OFD call volume dropped significantly in 2023 after altering response strategy

February 21, 2024 | 12:11 am

Updated February 20, 2024 | 11:59 pm

File photo by Josh Kelly

The Owensboro Fire Department responded to almost 2,600 fewer calls in 2023 than the year prior — a result of altering their response strategy to combat firefighter fatigue. Namely, OFD was largely able to cut out non-emergency calls.

OFD Chief James Howard said the department received 5,712 calls for service in 2023. That’s down from 8,300 in 2022 and 9,600 in 2021.

“That doesn’t mean that there were any severe incidents that required attention that we didn’t go to this past year,” he said. “It’s the fact that we were able to hone our call-taking abilities to make sure that we’re going on to true emergencies whenever we’re working.”

OFD changed their response criteria in 2022 to raise morale and lower fatigue. At that time, Howard said there had been a 24% increase in calls over the past 5 years, with rescue and emergency medical services calls being the major contributor. However, there was often not an actual emergency in many of those cases.

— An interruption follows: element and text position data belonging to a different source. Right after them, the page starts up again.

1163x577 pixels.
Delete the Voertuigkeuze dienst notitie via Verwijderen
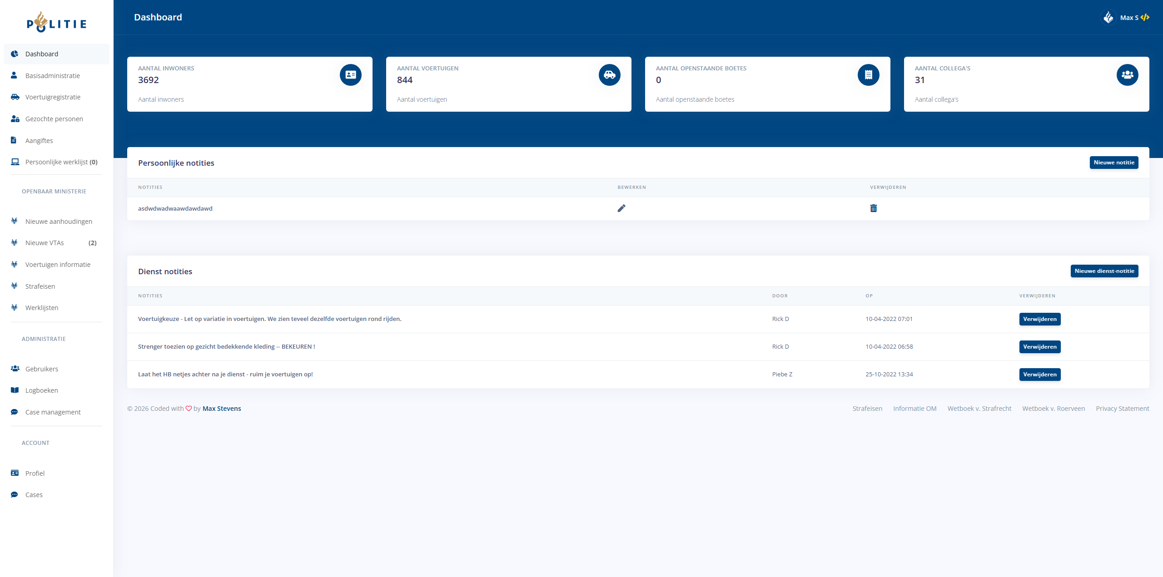[1039, 319]
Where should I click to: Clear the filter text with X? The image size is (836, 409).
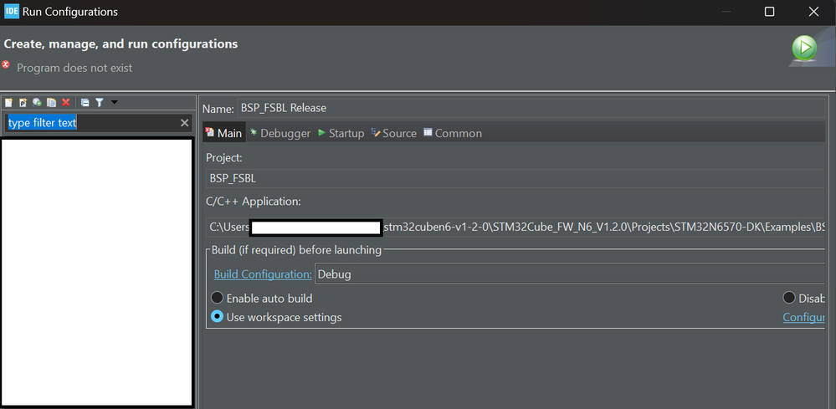185,123
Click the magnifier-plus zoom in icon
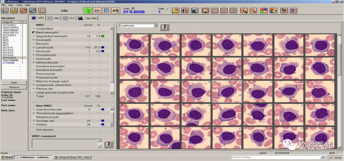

“Group after group within the fire department noted the rising call volume and especially the emphasis on EMS calls that turned out not to be emergency runs once they got to the scene. It started causing issues and has been causing issues within our department for some time,” Howard said in 2022.

The constant run for non-emergencies on top of an already high workload that includes recruitment and maintenance was taking a toll on the department internally, Howard said.

So, OFD began directly responding to only accidents with injuries, cardiac arrests, drownings, jumpers, shootings and stabbings, and suicide attempts with bleeding. For other non-emergency calls, dispatch relayed information to AMR ambulance, which in turn would only call for additional help from OFD as needed.

Following the change, Howard said, OFD’s monthly call volume was nearly cut in half.

He emphasized that OFD is still responding throughout the community to a number of scenarios.

Howard reported the following response numbers for 2023:

  • 372 fires
    • 31 structure fires
    • 26 cooking fires
    • 32 vehicle fires
  • 3,811 EMS/rescues
    • 305 respiratory
    • 129 traumatic injury
    • 615 cardiac

Going into 2024, Howard said he has several goals for the department, including better preparing firefighters to fight electric vehicle fires, completing the construction of the fire training center, and achieving Commission on Fire Accreditation International accreditation.

One of the more unique goals this year is utilizing Owensboro’s Sister City Olomouc, Czech Republic, to provide some training.

“There’s gonna be more news on that soon. There are very exciting opportunities there with cultural exchange and educational exchange,” Howard said.

The trip is scheduled to take place in the coming months.